M H Baumann et al. AJR Am J Roentgenol. 1990 Mar.

Abstract

The use of serial chest radiographs to assess disease activity in patients with sarcoidosis is controversial. However, reliance on the symptomatic clinical course to assess disease activity may be misleading. As many patients being treated with corticosteroids have an abrupt clinical deterioration when doses of those medications are decreased, we questioned whether the chest radiograph could depict alterations in disease activity as measured by spirometry in this subset of patients.

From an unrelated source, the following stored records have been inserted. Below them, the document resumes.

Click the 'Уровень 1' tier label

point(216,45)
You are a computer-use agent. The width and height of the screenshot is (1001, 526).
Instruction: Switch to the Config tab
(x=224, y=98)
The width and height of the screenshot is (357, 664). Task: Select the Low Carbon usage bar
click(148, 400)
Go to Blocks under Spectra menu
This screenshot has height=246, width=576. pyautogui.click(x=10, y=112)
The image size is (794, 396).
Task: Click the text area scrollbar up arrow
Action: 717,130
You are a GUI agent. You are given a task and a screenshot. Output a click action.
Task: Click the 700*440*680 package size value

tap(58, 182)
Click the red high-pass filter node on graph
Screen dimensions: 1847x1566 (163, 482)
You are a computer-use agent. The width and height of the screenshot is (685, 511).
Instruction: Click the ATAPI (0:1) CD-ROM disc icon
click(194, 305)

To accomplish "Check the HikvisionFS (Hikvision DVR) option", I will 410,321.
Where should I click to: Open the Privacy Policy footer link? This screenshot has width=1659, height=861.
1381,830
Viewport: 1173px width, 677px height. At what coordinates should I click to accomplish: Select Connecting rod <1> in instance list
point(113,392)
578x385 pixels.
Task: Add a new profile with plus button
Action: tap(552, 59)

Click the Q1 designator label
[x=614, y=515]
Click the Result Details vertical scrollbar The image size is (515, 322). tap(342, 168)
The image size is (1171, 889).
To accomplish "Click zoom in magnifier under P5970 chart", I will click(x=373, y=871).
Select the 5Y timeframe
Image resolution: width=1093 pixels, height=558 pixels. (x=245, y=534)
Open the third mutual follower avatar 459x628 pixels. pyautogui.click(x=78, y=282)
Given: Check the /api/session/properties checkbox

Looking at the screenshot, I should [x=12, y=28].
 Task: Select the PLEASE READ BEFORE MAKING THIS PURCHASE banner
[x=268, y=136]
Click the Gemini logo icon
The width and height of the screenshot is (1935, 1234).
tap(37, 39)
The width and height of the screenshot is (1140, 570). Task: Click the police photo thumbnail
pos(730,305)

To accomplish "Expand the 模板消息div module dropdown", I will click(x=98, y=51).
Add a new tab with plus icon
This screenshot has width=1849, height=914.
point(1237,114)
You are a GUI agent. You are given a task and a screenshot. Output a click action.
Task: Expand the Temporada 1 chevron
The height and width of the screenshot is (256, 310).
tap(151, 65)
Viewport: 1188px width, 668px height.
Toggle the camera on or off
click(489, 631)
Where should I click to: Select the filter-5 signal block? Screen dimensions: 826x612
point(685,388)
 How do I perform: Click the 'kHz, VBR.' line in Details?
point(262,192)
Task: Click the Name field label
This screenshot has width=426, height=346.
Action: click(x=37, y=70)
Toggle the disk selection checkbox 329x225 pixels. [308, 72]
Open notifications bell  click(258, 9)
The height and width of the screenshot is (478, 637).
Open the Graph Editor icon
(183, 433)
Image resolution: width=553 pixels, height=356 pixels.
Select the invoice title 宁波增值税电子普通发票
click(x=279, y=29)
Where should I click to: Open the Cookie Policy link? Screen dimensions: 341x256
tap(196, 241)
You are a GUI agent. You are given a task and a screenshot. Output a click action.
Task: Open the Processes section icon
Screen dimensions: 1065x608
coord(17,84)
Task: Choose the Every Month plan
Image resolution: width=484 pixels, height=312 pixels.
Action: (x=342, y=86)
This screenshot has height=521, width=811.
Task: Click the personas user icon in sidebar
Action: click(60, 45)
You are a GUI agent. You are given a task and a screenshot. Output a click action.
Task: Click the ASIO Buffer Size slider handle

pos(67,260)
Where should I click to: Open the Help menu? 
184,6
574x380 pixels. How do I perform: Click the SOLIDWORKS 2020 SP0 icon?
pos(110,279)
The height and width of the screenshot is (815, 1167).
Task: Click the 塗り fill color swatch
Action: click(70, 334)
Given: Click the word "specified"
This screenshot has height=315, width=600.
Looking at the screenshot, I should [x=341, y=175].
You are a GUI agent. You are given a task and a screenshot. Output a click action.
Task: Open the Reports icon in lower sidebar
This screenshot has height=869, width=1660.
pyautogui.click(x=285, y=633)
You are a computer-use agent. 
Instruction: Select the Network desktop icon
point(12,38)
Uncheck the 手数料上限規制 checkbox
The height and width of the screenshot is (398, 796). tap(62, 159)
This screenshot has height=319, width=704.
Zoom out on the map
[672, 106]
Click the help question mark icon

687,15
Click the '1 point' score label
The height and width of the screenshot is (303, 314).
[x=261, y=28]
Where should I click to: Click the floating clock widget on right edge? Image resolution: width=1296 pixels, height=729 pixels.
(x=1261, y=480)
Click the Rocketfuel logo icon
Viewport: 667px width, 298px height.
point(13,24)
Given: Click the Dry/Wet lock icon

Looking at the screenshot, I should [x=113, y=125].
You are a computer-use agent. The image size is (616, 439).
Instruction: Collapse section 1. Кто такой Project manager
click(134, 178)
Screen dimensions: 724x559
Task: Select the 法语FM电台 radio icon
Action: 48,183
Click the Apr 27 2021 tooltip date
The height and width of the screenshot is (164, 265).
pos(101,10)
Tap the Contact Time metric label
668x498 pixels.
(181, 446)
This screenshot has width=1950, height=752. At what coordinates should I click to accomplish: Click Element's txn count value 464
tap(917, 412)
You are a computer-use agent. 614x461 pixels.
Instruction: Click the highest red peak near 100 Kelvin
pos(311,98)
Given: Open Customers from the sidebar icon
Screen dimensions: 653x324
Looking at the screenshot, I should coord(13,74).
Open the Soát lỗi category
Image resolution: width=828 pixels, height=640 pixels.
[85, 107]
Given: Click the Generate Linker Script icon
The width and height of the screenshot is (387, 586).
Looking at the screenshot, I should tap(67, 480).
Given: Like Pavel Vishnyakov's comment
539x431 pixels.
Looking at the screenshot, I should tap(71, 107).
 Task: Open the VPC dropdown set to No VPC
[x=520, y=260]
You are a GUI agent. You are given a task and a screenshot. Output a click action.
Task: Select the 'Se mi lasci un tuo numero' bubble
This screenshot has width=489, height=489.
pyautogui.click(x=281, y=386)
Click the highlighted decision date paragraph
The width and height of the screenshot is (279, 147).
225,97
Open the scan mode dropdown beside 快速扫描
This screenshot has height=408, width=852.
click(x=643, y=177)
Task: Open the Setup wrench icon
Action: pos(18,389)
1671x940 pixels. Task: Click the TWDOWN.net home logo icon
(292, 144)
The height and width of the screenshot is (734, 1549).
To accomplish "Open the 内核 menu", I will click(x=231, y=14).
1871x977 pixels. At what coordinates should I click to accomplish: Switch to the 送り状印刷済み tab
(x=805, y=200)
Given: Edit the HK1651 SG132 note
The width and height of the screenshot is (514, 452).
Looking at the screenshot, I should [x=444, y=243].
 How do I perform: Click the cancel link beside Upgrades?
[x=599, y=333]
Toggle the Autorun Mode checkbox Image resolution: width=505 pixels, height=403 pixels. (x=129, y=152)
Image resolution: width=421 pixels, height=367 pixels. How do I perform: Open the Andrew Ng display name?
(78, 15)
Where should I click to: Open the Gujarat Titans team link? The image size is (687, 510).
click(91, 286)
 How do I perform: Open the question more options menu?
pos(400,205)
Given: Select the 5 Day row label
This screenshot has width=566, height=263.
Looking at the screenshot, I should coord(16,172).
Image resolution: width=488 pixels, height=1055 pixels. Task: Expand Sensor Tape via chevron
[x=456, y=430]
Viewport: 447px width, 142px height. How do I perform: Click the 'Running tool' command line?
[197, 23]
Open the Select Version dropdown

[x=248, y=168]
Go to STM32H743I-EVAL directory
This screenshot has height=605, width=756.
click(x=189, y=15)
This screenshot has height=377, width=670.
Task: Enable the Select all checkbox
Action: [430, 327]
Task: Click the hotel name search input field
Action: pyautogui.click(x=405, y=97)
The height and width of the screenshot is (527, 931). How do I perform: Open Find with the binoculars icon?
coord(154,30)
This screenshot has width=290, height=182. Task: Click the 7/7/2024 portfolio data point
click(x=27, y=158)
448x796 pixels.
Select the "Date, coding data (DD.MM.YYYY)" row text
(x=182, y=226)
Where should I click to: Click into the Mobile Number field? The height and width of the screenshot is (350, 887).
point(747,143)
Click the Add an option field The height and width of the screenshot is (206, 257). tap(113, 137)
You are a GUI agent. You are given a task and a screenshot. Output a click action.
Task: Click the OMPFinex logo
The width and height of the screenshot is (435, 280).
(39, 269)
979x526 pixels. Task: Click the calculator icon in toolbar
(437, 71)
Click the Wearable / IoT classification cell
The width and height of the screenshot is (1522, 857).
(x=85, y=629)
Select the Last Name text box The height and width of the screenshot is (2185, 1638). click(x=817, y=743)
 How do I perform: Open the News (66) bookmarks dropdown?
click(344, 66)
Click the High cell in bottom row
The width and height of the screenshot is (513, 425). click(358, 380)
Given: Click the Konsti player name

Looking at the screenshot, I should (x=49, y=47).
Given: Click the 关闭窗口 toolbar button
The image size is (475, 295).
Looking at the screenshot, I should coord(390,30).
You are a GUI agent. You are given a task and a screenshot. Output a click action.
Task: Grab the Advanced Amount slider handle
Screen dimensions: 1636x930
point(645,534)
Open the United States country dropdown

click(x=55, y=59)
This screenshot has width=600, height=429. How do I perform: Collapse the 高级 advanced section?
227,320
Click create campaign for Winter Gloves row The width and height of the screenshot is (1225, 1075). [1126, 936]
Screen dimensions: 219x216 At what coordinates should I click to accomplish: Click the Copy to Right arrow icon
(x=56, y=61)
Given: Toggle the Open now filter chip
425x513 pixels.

We retrospectively reviewed the clinical course of all patients with pulmonary sarcoidosis in whom the corticosteroid dose was reduced during a 6-month period. The 15 patients without fever, chills, or purulent sputum during that time were then examined to determine the presence (n = 10) or absence (n = 5) of a symptomatic relapse. All patients who had a symptomatic relapse also had a fall in forced vital capacity of at least 10%, suggesting an increase in disease activity. Serial chest radiographs were evaluated during and after corticosteroid dose reductions and after clinical recovery on higher steroid doses in the patients who had had a relapse. In eight patients, the disease was in radiographic stage 2 (hilar adenopathy and parenchymal lung disease); in seven patients it was in radiographic stage 3 (parenchymal lung disease alone). The disease did not change stage in any patient during the study. Chest radiographs worsened more frequently in patients who had a clinical relapse (seven of 10) than in those who did not have a relapse (zero of five, p less than .05). An alveolar chest radiographic pattern (n = 4) or reticulonodular pattern (n = 3) was noted in the seven patients who had a relapse, with worsening on radiographs often occurring before detection of relapse by symptomatology (four of seven) or spirometry (three of seven). Spirometry and radiographs improved or stabilized after an increase in corticosteroid dose in all 10 patients who had a relapse. We conclude that serial chest radiographs can reflect clinical relapse in patients with sarcoidosis during corticosteroid dose reduction. Furthermore, worsening seen on chest radiographs may be the first evidence of relapse.